=== Exercises to complete ===
1 > In the parenting essay, how often does the writer's 3-year-old go to swimming?
2 > Continue the parenting essay after its final line.

=== Document segment ===
My mom taught me a very valuable lesson that used to drive me nuts, but I find is incredibly effective and succinct:

Get over it.

As her child growing up, I found it a little inconsiderate, but even, and perhaps especially, your kids have to be lumped into the crowd that do not get an opinion about how you raise your kids (especially since they’re cross referenced in those who don’t have them). Of course, now that I do have kids her advice to me is still the same when I lament how she might have done better. In the lack of abuse and neglect, if you have an opinion that thrusts me into the category of “that” mom, and I don’t validate or empower it, get over it.

I’m protecting my child, not you, you narcissistic pain in my ass.

You see, when a woman becomes a mother, she gets a target painted on her back, typically by other mothers and by a few passersby who are just bored. The thing is, most moms are just doing the best they can. So, before you label another mom as “that” mom, consider whether that target on your back has recently throbbed with a direct hit or there is dust on your hands from the last stone you cast. I dust my hands off more often than I care to admit, so this is advice I’m heeding myself. I don’t want to be “that” mom.

The Overscheduled Child

Gray Swimming

In a society of not enough, how do we decide when enough is enough for our children? I am experiencing this with my 3 year old. He is in swimming twice a week and horseback riding lessons once a week. Tee ball is about to start, he would love a gymnastics class and already thinks he’s a ninja, so karate would be great for him. I’d really like to get him started on an instrument, even if it’s banging randomly on some drums. I’m wondering though, how in the world do I offer these opportunities without over stimulating him and overstretching me?

There are articles all over the internet about the dangers of overscheduling your kids and not just letting them be kids. They talk about how our kids are no longer able to entertain themselves, don’t know what to do with themselves if their lives are not planned and scheduled with activities. Yeah, they do.

Kids’ default setting is destructo mode.

=== Entries provided ===
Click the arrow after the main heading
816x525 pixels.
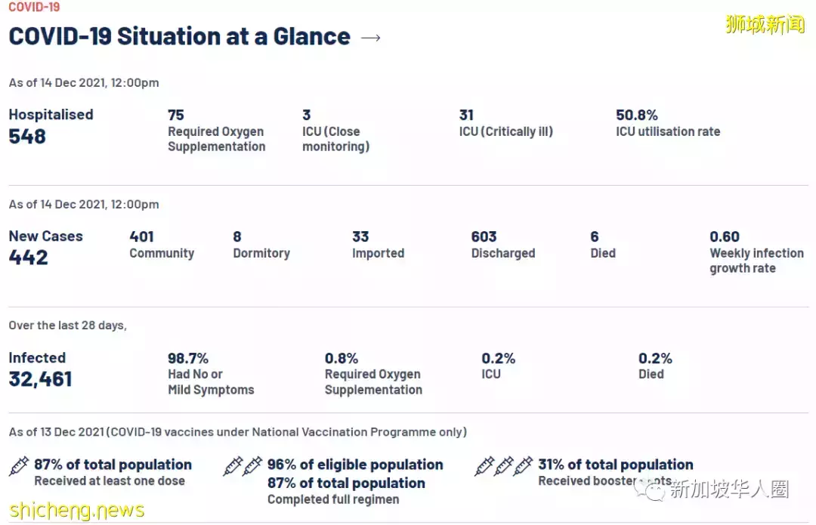[x=371, y=38]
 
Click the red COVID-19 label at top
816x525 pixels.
[x=34, y=8]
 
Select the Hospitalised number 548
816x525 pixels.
[x=27, y=137]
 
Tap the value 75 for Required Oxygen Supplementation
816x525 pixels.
[x=176, y=115]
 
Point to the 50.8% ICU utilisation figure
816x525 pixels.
[x=637, y=115]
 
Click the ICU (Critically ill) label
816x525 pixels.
[x=505, y=131]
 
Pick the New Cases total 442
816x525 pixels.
[x=28, y=258]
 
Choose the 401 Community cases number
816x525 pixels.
[x=141, y=236]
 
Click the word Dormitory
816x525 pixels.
[x=261, y=253]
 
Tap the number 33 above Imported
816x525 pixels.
[x=360, y=236]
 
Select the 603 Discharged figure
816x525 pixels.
[x=484, y=236]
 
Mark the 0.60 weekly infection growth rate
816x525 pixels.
[x=725, y=236]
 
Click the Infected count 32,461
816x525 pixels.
[x=40, y=379]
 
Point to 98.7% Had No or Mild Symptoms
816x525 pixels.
[x=188, y=358]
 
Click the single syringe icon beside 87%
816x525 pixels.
[x=19, y=466]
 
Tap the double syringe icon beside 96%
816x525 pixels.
[x=243, y=466]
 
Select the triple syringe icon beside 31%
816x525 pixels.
[x=503, y=466]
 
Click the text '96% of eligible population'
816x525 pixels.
[x=355, y=465]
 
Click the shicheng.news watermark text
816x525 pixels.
[x=76, y=511]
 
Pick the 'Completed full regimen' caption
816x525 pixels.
[x=333, y=499]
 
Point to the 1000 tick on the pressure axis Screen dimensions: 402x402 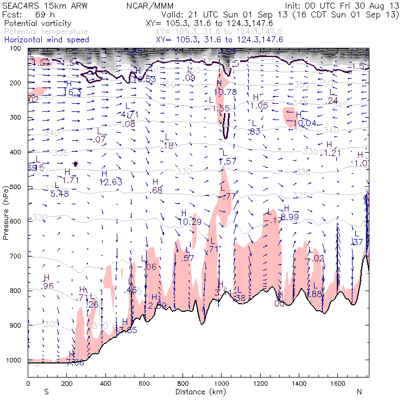coord(27,360)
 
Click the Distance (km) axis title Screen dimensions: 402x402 coord(198,391)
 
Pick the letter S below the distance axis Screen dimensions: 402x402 coord(46,391)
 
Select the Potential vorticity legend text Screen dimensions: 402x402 coord(36,24)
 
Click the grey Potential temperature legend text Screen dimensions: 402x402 coord(46,32)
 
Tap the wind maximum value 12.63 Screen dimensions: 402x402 coord(111,182)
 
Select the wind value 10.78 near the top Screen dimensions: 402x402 coord(225,92)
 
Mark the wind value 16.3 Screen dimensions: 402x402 coord(72,92)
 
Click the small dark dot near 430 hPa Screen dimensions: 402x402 coord(76,164)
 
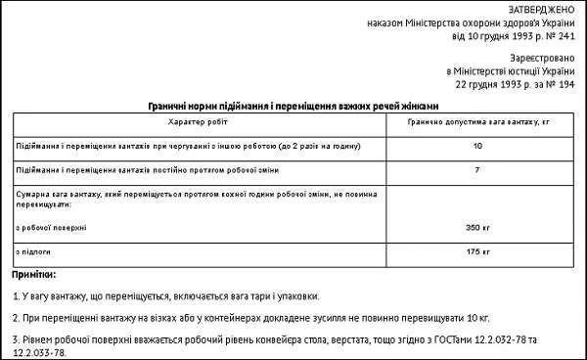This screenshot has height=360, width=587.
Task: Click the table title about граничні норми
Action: [294, 106]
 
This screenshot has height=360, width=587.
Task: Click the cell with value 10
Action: [476, 146]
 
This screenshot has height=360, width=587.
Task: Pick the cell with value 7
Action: [476, 171]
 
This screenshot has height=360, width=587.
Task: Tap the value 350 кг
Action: [476, 227]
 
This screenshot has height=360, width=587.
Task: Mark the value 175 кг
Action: [476, 252]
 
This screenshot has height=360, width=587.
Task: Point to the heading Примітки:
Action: [35, 274]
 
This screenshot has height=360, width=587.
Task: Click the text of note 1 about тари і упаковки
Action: [166, 294]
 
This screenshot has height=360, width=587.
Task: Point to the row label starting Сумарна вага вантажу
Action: [147, 196]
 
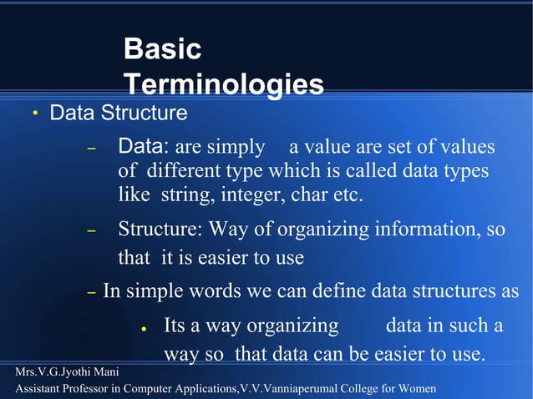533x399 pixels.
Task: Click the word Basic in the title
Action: (162, 49)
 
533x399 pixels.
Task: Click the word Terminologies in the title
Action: (223, 84)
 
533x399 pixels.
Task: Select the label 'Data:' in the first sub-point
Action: (144, 148)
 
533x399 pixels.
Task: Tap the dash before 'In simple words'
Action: (93, 292)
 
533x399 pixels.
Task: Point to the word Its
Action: (175, 325)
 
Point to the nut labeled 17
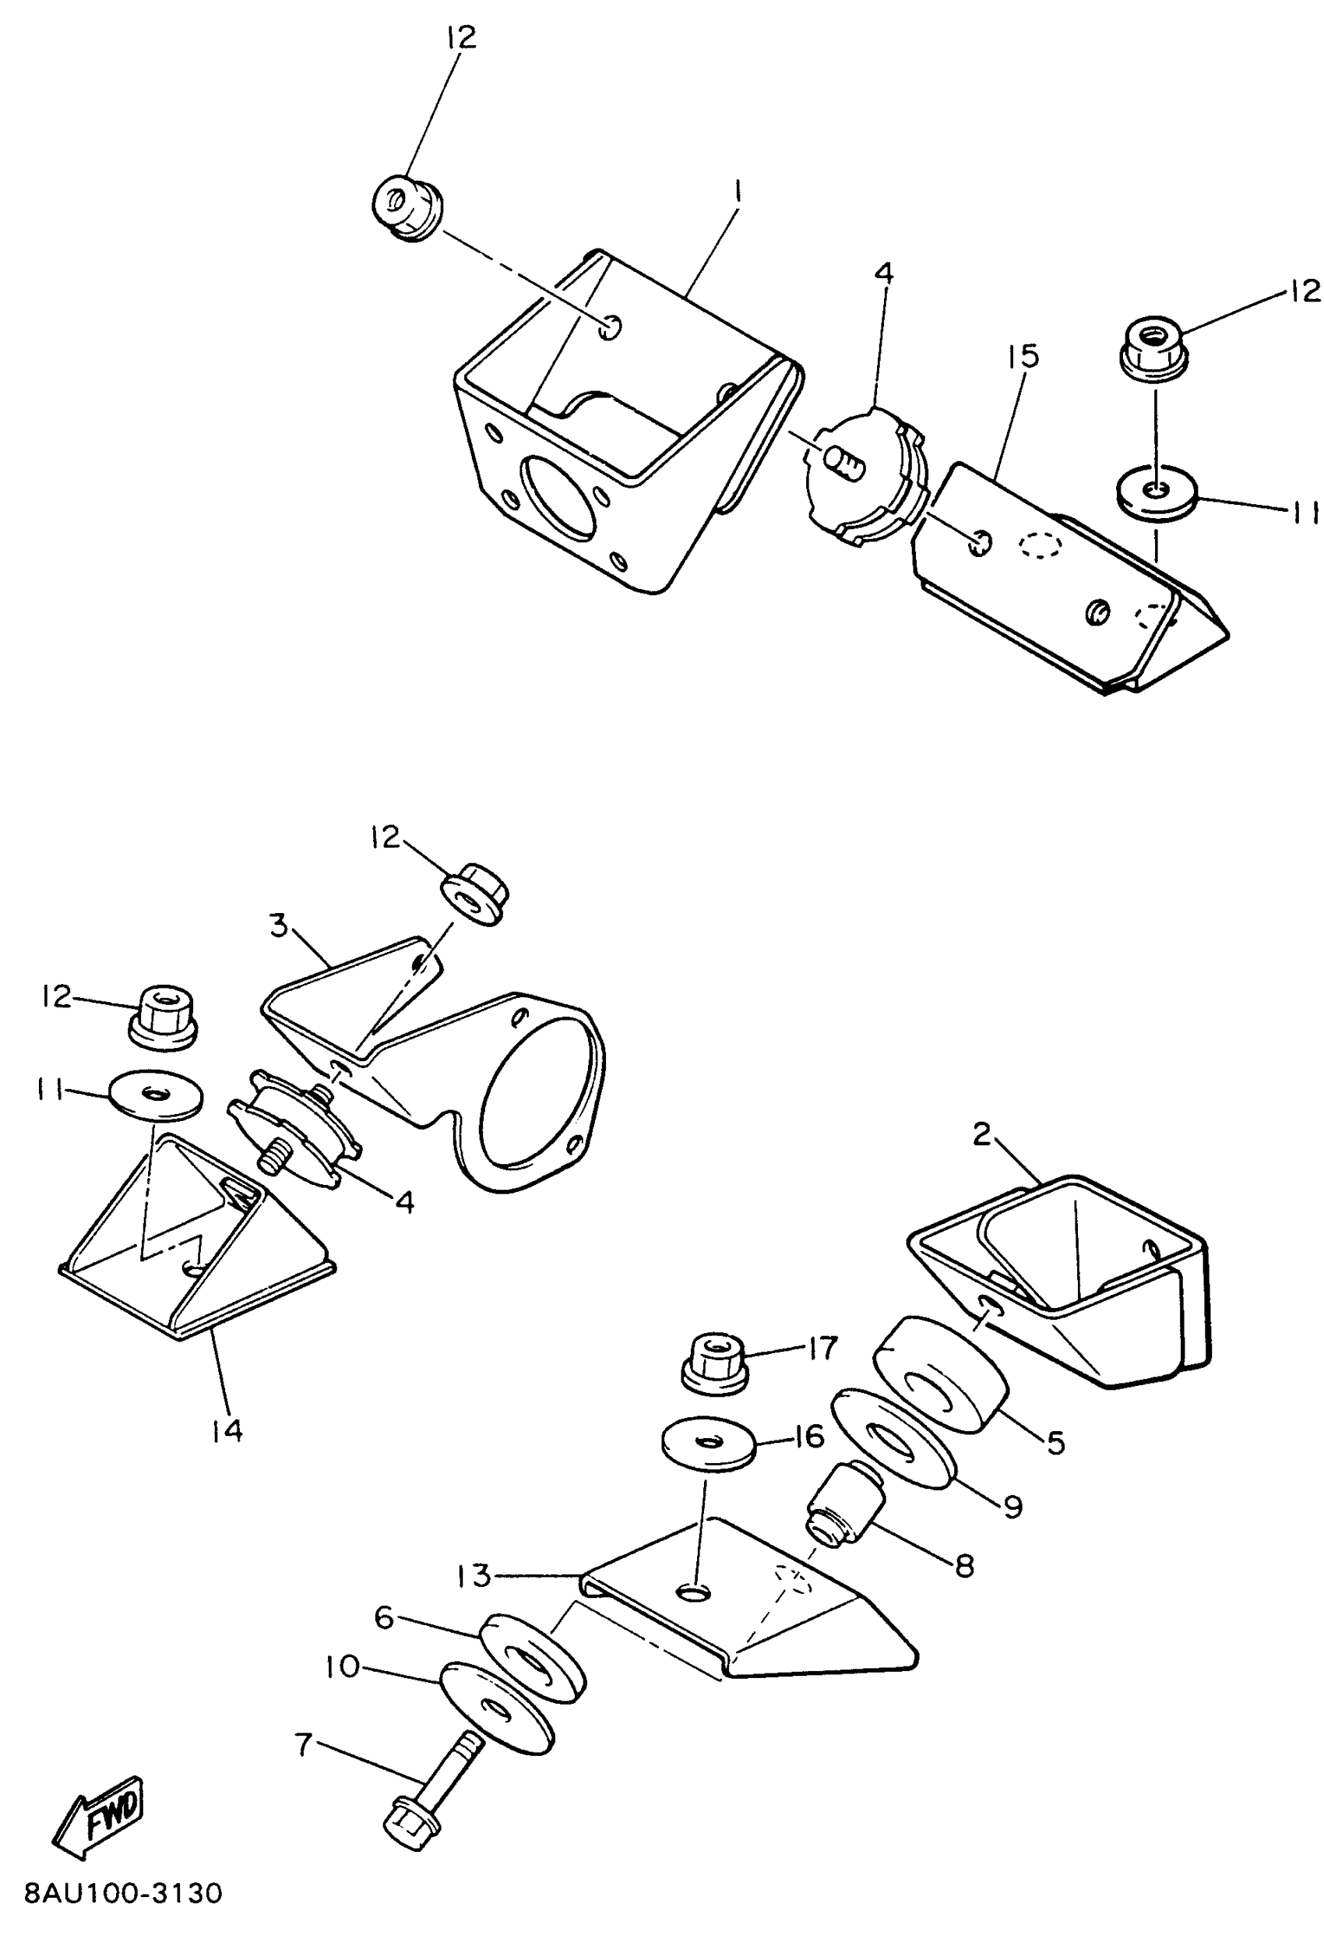point(713,1363)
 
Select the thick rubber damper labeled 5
point(940,1374)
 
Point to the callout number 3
point(278,925)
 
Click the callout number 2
point(983,1134)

=== Final results ===
1 > Twice a week.

2 >
My 3 year old is an excellent swimmer and it’s something I hope he retains and chooses to compete in at some point. He loves riding horses and I find it gives me opportunities to teach him about leadership and assertiveness, not to mention caring for animals. Gymnastics would give him an outlet for all the ways he wants to express himself physically. If I can provide him that outlet it would teach him to be aware of his body in time and space (proprioception) and translate into athleticism later. Tee ball will teach him team skills as he does nothing that is team related at this point. I have to come up with activities that cover the most bases without overscheduling and over stimulating him. There has to be time to just go outside and play. He does love to go and throw rocks into mud puddles and find bugs. I think that activity is important as all the others. And, hey, it’s free!

photo

I got to do a little bit of everything as a kid. I played softball, took piano and guitar lessons, did gymnastics and karate, spent most of my spare time playing outside, seeing if I could break my record of how far I could jump out of the swing in the backyard. If I wasn’t playing I was reading.

I am the second of five girls, so I don’t know how my parents managed to make sure we had all these opportunities and time to accomplish them. I can remember my dad coming home (exhausted from working a twelve hour shift making tires in a tire plant) and playing softball with us in the front yard for hours, or coaching our softball teams. My mom was a stay at home mom with five little girls running around, a veritable Miss Hannigan. Cue the music: “Little girls, little girls, everywhere I look things are..little. I would ring little necks, if only I could get, an acquittal…”

I seriously don’t know how she escaped with her sanity. Oh, wait, she didn’t.

Do any of us come out of this parenting thing sane? If you answered yes, you’re not doing it right- I know that much. I apologize to my mom in my head at least five times a day while raising my two boys. (Mom: the Miss Hannigan reference is comparable in how I perceive raising five girls must have been like, not a comparison to how I experienced you). Before I had kids it wouldn’t have occurred to me to add that little caveat.

I think it boils down to just doing the best damn job you can do

I’m serious. If Gray nearly spins to death on the uneven parallel bars (100 points if you know what movie that’s from), because he’s so overwhelmed due to too many activities, at least he didn’t atrophy in front of an iPad screen. Don’t get me wrong, he watches the iPad, but hopefully I can offset any permanent damage with extracurricular activity.

That makes me wonder… what’s curricular in a preschooler’s life to make something extracurricular? I mean, his job is to try things out, to experiment- that is his curriculum. I’ve thought quite often as he nears the age to be in school all day, why can’t he learn from practical applications? Can’t he learn his ABC’s and 123’s without the mind numbing monotony of school? Can’t his extracurricular activities teach him these things? I’m getting into an entirely different post, aren’t I? Let’s regroup.

I’m not sure it’s such a bad thing to have lots of activities planned for your child. I mean, we all know a kid can entertain him or herself. Hopefully the exposure to multiple activities as a young kid will give them interests that will prevent them from being zombies as teenagers.